= PROBLEM STATEMENT =
Set down the line containing "Given: Click the Siła głosu głośników button" and each line after it through the last line of the records, exactly, leaving pictures out.

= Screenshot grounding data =
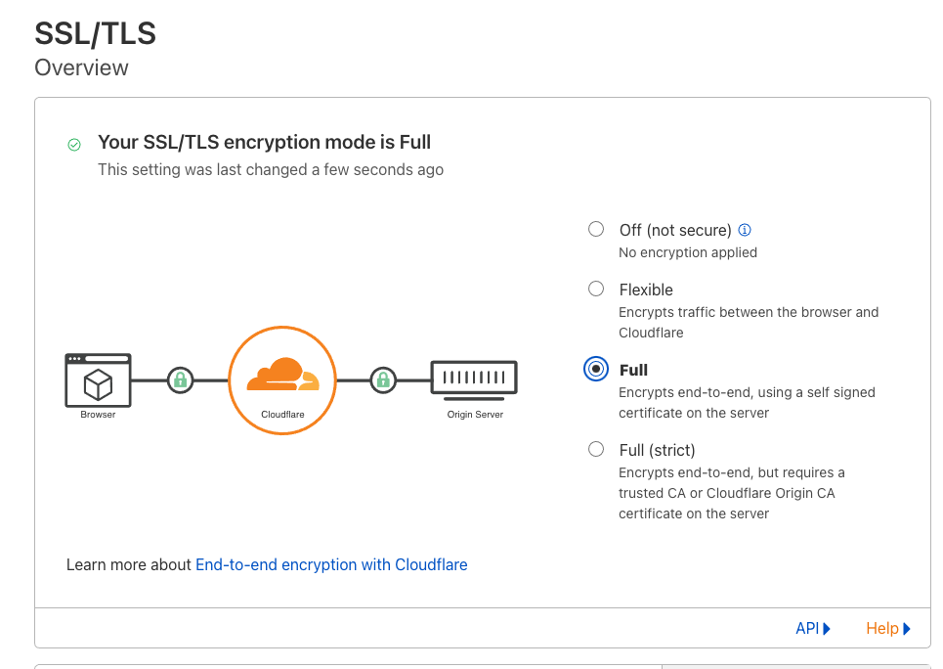This screenshot has width=943, height=669.
Task: Click the currently selected Full radio button
Action: pyautogui.click(x=596, y=369)
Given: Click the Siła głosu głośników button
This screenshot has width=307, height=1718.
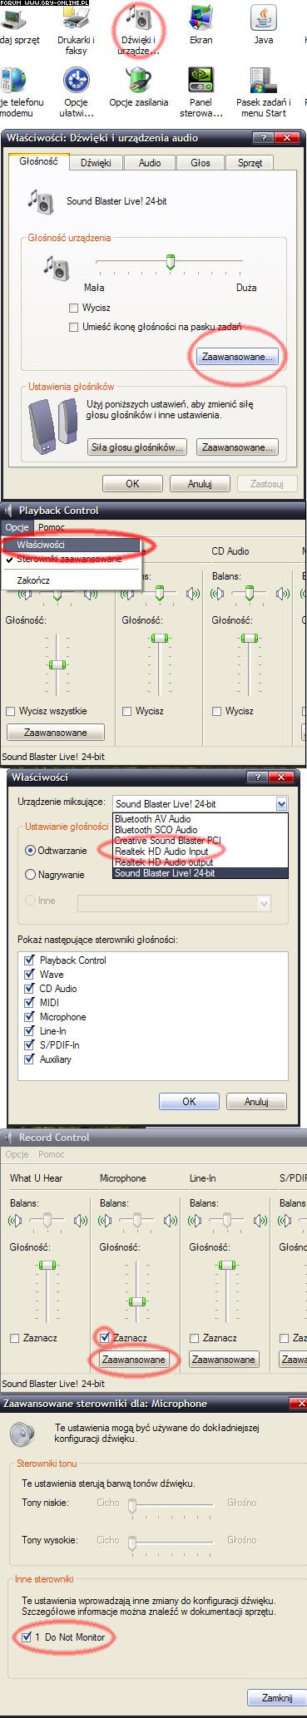Looking at the screenshot, I should 137,447.
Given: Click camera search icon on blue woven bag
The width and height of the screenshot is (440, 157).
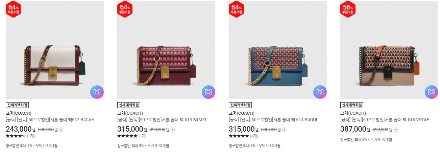Looking at the screenshot, I should pos(320,92).
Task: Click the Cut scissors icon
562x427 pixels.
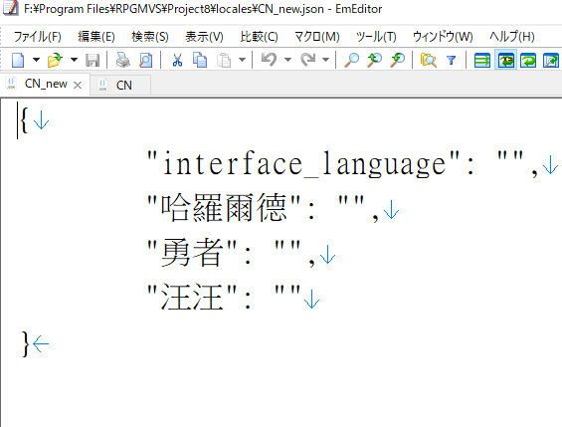Action: click(x=177, y=60)
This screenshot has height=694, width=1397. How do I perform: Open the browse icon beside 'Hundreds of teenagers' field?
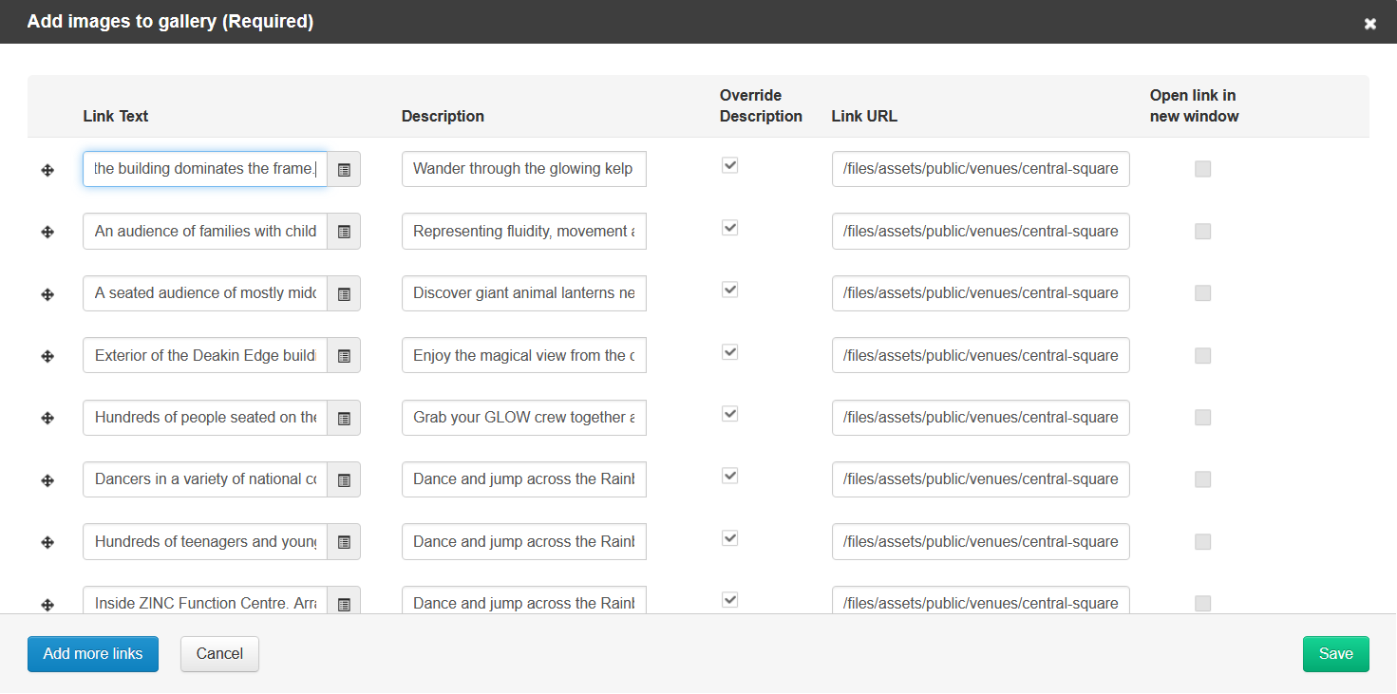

= EXERCISE RESULT =
Given: Click the Siła głosu głośników button
This screenshot has width=307, height=1718.
Looking at the screenshot, I should 137,447.
Given: Click camera search icon on blue woven bag
The width and height of the screenshot is (440, 157).
Looking at the screenshot, I should pos(320,92).
Task: Click the Cut scissors icon
562x427 pixels.
Action: click(x=177, y=60)
This screenshot has height=694, width=1397. How do I perform: Open the browse icon beside 'Hundreds of teenagers' field?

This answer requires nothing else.